On Friday, I reached a snapping point. Every job was a rush, every deadline critical. The designers in the office were panicked. So I stopped everything. We are designers, not a quick print shop. Stop, think, make something great. If it takes more than five minutes, good. Of course, everyone went right back to work, but with a sigh of relief. Sometimes it’s good to remember we are not performing neurosurgery and a patient is on the table with half a skull.

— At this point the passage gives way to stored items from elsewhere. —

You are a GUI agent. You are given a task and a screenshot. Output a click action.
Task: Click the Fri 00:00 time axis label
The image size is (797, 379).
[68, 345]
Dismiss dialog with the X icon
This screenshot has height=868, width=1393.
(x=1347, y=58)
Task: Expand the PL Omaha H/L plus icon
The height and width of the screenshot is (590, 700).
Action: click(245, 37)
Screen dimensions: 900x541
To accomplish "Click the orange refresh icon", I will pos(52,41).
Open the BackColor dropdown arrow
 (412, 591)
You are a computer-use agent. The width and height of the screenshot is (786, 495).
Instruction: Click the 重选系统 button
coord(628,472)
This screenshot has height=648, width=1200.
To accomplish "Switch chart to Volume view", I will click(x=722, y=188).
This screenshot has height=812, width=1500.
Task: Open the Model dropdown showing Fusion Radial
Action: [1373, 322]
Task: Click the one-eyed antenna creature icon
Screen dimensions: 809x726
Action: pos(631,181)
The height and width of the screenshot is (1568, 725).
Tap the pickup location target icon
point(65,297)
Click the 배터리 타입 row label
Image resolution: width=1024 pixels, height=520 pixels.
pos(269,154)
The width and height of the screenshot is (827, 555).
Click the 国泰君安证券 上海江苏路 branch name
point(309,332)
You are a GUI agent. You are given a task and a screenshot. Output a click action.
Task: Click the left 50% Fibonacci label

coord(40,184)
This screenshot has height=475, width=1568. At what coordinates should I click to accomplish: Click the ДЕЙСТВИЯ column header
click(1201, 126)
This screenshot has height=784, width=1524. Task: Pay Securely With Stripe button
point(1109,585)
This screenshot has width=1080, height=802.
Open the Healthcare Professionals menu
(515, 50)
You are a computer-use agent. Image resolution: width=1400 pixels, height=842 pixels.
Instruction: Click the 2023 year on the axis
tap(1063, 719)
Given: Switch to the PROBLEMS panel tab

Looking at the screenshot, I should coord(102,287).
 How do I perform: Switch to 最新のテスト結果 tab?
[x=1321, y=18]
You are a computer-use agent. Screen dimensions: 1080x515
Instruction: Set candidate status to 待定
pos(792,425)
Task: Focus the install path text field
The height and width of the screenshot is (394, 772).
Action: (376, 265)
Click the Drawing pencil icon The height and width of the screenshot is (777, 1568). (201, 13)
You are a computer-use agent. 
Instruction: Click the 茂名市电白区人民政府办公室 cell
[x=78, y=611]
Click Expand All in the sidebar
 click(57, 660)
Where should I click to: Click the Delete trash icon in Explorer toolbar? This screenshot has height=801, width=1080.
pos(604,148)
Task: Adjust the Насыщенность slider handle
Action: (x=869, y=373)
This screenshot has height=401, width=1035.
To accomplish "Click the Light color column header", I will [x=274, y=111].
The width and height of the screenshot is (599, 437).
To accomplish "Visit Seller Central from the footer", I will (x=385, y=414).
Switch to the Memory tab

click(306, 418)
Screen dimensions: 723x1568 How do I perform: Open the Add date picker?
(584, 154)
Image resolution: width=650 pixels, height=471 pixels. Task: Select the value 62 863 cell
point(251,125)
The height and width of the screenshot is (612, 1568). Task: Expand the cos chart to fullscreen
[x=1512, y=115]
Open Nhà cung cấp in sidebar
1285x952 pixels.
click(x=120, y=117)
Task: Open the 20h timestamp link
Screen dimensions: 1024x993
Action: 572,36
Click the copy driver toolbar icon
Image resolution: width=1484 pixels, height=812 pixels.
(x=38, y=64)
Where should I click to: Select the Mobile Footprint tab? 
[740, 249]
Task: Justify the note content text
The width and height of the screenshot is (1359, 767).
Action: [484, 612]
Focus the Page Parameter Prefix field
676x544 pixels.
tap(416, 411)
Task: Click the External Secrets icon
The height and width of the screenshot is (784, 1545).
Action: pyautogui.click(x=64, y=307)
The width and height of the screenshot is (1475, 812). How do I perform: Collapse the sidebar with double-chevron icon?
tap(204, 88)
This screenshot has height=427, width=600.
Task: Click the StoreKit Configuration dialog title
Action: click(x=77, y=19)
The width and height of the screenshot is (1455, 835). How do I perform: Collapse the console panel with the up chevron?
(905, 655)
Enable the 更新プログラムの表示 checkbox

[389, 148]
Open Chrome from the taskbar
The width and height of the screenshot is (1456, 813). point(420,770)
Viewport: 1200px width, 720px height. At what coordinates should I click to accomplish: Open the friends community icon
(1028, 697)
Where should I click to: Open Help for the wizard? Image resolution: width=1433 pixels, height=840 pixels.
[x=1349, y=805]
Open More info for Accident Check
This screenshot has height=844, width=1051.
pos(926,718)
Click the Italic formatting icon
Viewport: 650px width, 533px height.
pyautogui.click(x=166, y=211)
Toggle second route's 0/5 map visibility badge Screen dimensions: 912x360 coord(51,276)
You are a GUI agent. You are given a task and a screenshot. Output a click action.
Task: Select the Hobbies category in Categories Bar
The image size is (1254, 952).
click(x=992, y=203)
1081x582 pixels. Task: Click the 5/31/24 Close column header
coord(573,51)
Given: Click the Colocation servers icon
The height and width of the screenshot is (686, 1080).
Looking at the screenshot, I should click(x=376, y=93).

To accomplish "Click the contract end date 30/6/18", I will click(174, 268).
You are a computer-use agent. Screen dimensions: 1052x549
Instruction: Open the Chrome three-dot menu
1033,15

On Saturday, my oldest and best friend Erica Shapeero, who has the most fabulous life of anyone I know, returned from a trip to London and Munich with Die Welt. This issue was designed to honor an exhibition by Ellsworth Kelly. The culture editor, Cornelius Tittel, convinced the newspaper to run Kelly shapes in place of all photographs. It’s genius, brave, and uncompromising. How do you convince a newspaper to swap the soccer image with an Ellsworth shape? Unbelievable and wonderful. This reminded me that I started as a designer to make incredible things, challenge others, and myself, not to make nice, listen to banal strategy, and trade remarkable for benign. There is a reason this blog is named burning settlers cabin, not the quiet settlers cabin. Light the house on fire. Fuck safe.